能のお約束ごと

「能」の台本は詩

能のお約束ごと

まず能の舞台には幕(どん帳)がありません。
そのまま空間が時として宮殿になり、海にも、荒れ果てた野山にもなります。

次に作り物、いわゆる舞台装置のようなものですが、能の舞台の場合は竹と白い布で作ります。(我々の世界ではこれを「ぼうじ」と読んでいます。)これは上演の度に作り、終わればまた壊すのが原則です。一期一会の精神ですね。
しかしおそらく昔あちこち旅の一座で回っていたときに、竹と白い布という持ち運びに便利で、いつでもどこでも調達できるということがあったのでしょう。

この竹の作り物がある時は宮殿に、ある時は妖怪の住む塚に、牛車に、舟にとなります。
ですから「隅田川」で作り物がでてきたら、ははーんこれはお墓なんだと思うことで辺りはものさびしい岸辺、悲壮な感じが漂ってきますし、「舟弁慶」で舟のつくりものがでてくると、ここは西海の荒れ狂う海の上、囃子のリズムと狂言の「波よ波よ」という文句を聞いているだけで、砕け散る白い波飛沫まで見えてきます。

「邯鄲」(カンタン)に至っては全く同じ作り物が、前半は薬屋、後半では宮殿、そしてまた薬屋と変身しています。

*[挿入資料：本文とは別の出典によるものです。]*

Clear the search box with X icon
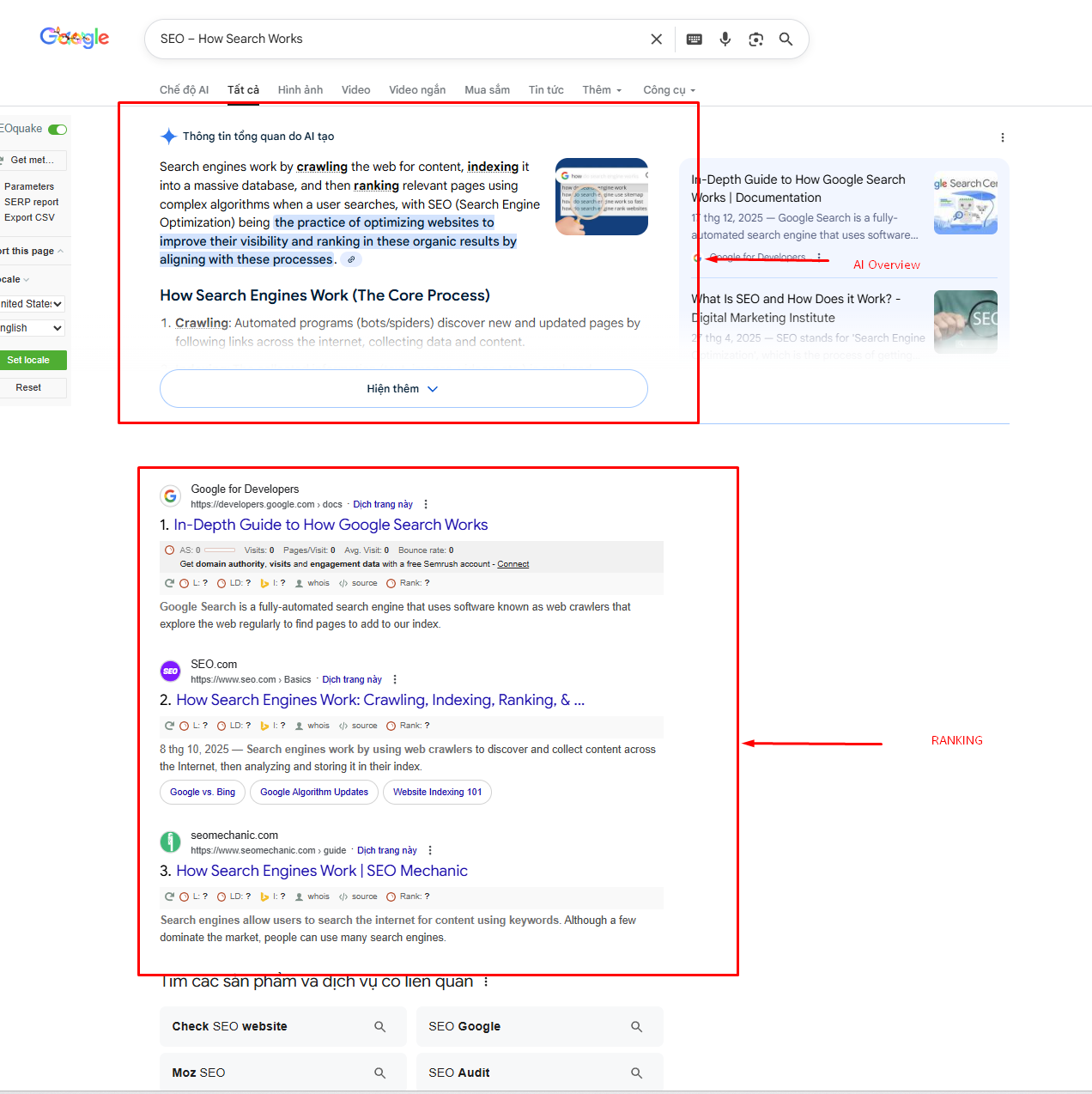 pos(657,40)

見えないはずの波が見え、そこにはいないはずの人々のざわめきが聞こえてくる。
これって能のマジックだと思いませんか?


「能」の装束

登場人物の装束(衣装)を見ただけで、いろいろなことがわかります。

例えば、同じ女性の姿でも赤色のは入った唐織姿(紅入り)であれば、若い女性、青や茶系統の唐織姿(紅無し)であれば中年の女性。腰巻き壺おり姿で笠をかぶっているか持っていれば、ただいま旅行中ということ。
尚かつ、手に笠をもって登場ということになれば、これは狂女(物思いに狂うということ)ということです。

又、同じ烏帽子でも、左に折れていれば源氏、右に折れていれば平氏の武士を表します。
「烏帽子折」という能のなかにも、牛若丸が元服の際、左折りの烏帽子を所望する場面がでてきます。

「能」の鑑賞

「能」の鑑賞

「このように能には見る人の能力に負う部分がずいぶん大きいのです。
シンプルだからこそ、その後ろにあるものが想像出来、世界がどんどん拡がっていきます。

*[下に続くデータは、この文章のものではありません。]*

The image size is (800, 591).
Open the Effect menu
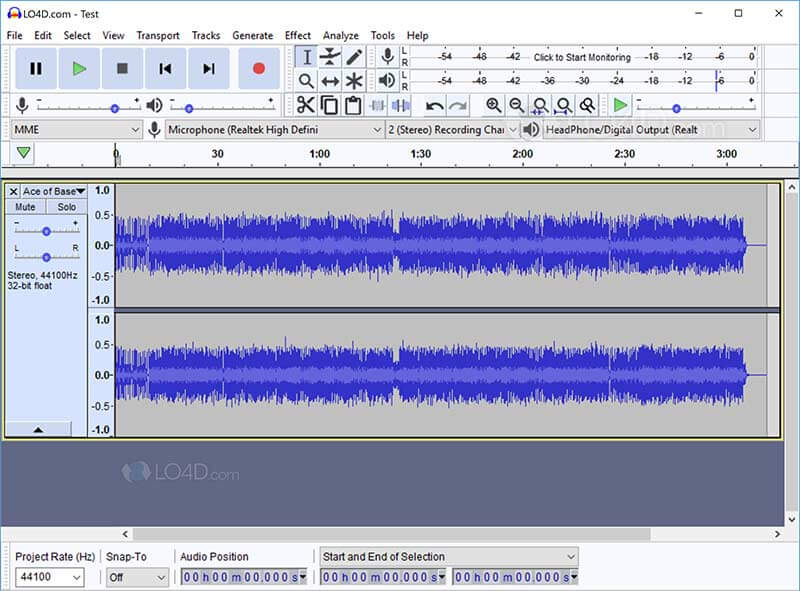[298, 35]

能楽堂へいくと、大体の方が謡本を手にしておられます。謡本いわば台本です。
見ている側、お客様が、皆台本をもって見る劇なんてなかなかありませんよね。
シーンとしている中で、みなさんがページをめくる音まで聞こえてきそうなほどです。

我々もなんかチェックされているみたいで、間違えたりすると、見ている人全員にわかるなんてちょっとつらいところです。

謡本を見ておられるのはいいですが、どうかすると舞台を見るより、謡本に見入っている方の方が多く、お客様の頭がみなしたをむいて、何かちょっと見所があったりすると、一斉に頭が上がったりなんてシーンもよくあります。

せっかくお金を払って見ていただいているのですから、これはもったいない話です。
謡本ばかり見ていたのでは、能のマジックも出番がありません。



風姿花伝に「そもそも芸能とは諸人の心を和らげて、上下の感をなさん事、寿福増長の基、仮齢延年の方なるべし」という言葉があります。

我が家でも、以前ミュージカル劇を観に行きました。
半ば無理矢理連れていかれたのですが、観ているうちに自分の心が、如何に狭くぎゅっとタイトな状態になっているか気がついたのです。
堅くなっていた心が、ほろほろと解けていく気がしました。

絵でももちろん、見る人と通い合うものはあるのですが、演劇は見る人がいないと成立しません。
通い合うものがあって初めて成り立つのです。

能?「oh!NO!」などと言わずに、能楽堂へ足を運んで、あなたも見えないはずの波を見てください。